5 Key Things To Watch Out For In Today’s Economic Survey
- GDP Outlook: Budget 2021 had set a target of GDP growth of 9.2 per cent. However, the return of the Covid-19 pandemic, followed by a deadly wave played a major disruption. Currently, the country is fighting the third wave of the pandemic. It will be interesting to see what the Economic Survey 2021 has to say about the GDP growth for the upcoming year. It will also be noteworthy to find out the actual GDP growth country saw in 2021-22.
- Unemployment: India has seen a gradual rise in unemployment figures. The pandemic made the situation worse. Along with pay cuts, there were lay-offs, and the informal sector of the economy, which accommodates 90 per cent of the total workforce of India, was completely shaken. The government had taken various steps to provide households with the money through schemes like MGNREGA. However, recent protests by the students against the RRB-NTPC recruitment, where against each post there were 354 applicants, have brought back the employment debate to the front. It would be interesting to see what the Survey comments on this elephant in the room.
- Disinvestment: The privatisation of Air India was one of the most important highlights of FY21-22. The return of the Maharaja to its origins was applauded by everyone. However, in Budget 2021, the government had set a disinvestment target of Rs 1.75 lakh crores. Reports suggest that the government is far behind the set goal. It remains to be seen what the CEA’s office will comment on this and what roadmap will it lay in front of the government ahead of Budget 2022.

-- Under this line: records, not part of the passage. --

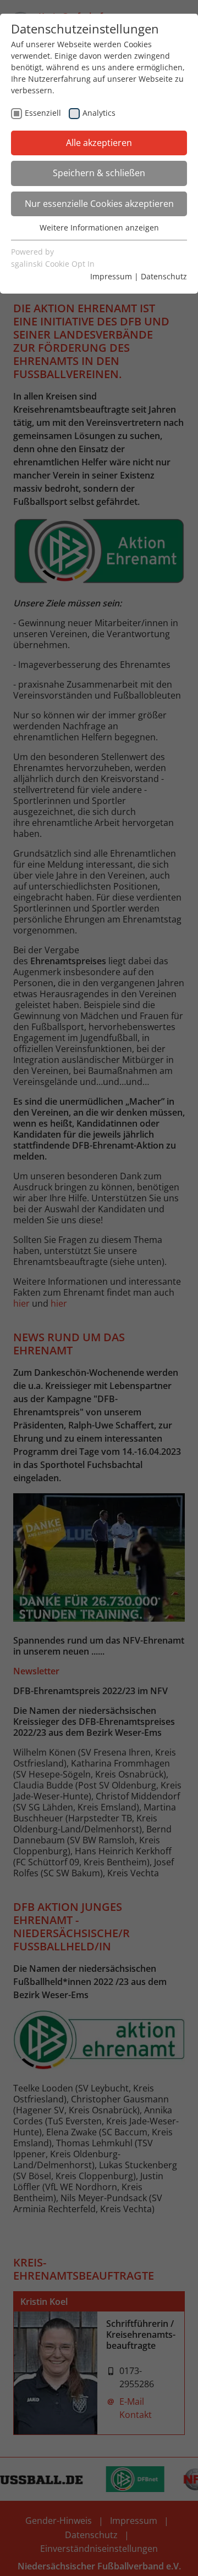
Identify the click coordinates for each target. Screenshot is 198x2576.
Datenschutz (164, 276)
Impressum (111, 276)
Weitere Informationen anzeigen (99, 227)
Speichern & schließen (99, 173)
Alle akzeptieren (99, 143)
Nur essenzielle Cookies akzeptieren (99, 204)
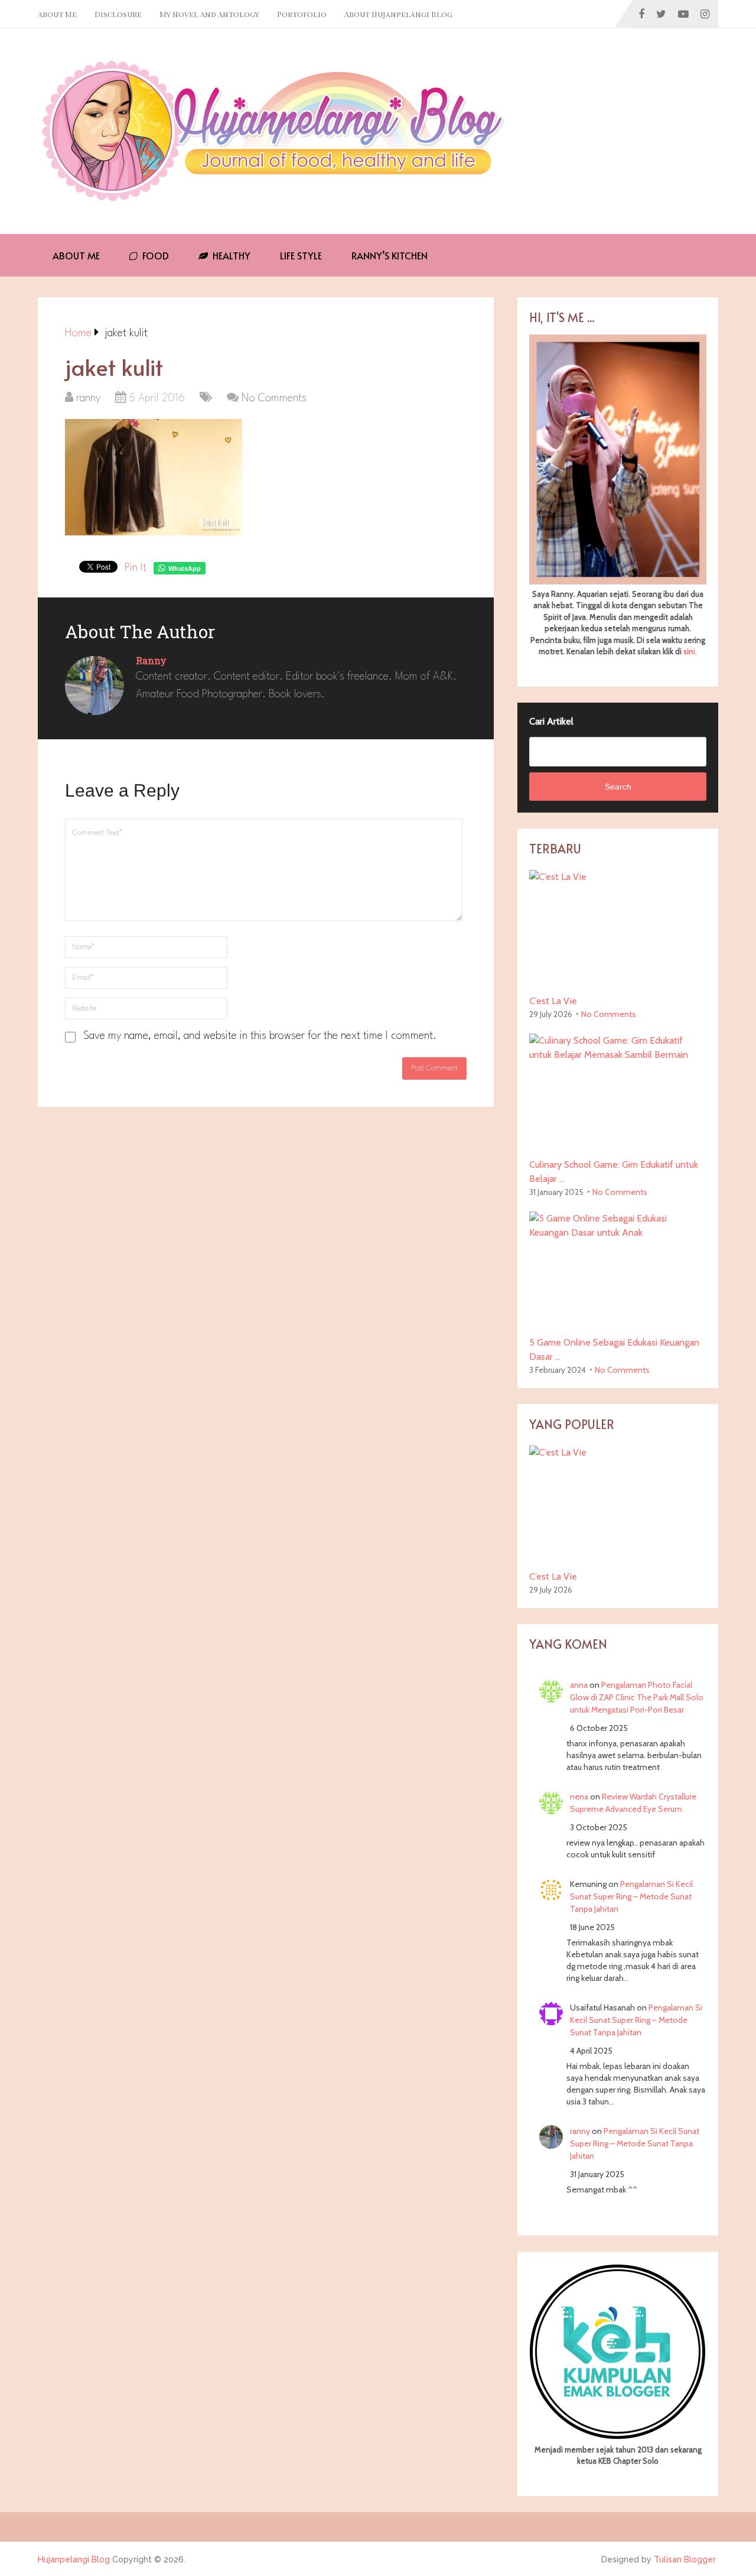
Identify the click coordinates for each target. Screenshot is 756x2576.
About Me (57, 14)
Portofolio (302, 14)
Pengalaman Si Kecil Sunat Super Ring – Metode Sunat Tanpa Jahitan (631, 1896)
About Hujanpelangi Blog (398, 14)
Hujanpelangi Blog (74, 2559)
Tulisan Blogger (685, 2559)
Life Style (301, 255)
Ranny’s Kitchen (389, 255)
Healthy (230, 255)
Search (618, 786)
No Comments (274, 398)
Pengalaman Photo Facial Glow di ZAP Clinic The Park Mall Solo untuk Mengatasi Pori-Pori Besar (636, 1697)
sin (688, 651)
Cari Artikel (551, 721)
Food (154, 255)
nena (579, 1796)
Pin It (135, 568)
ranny (88, 398)
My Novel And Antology (209, 14)
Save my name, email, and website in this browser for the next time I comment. (259, 1036)
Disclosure (118, 14)
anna (579, 1685)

- Healthcare And Pharma Industry: It is evident that the healthcare sector was the most important sector in the economy in the last year. States and the Centre channelised their funds from other sectors to the healthcare sector to cater to the growing need for hospital beds and vaccination. Interestingly, India saw major developments in the Pharma sector with two Covid-19 vaccines being developed indigenously. The founders of Bharat Biotech and Serum Institue of India were awarded the Padma awards on January 26, 2022. The CEA’s comment on budgetary allocation to the healthcare and pharma sector will be crucial.
- Inflation: The inflation figures in India have been rising. The CPI and WPI touched a four-month high in December 2021, according to data by MoSPI. The rising prices of crude oil, along with elevating geopolitical tensions in Ukraine and the Middle East have also put pressure on the global economy. The government does not have many options to explore given the rise in the fiscal deficit due to the pandemic.
The way forward, outlined by CEA, will be important to watch. Consumers will be keen to find out what the office of CEA has to say about tackling the rising inflation.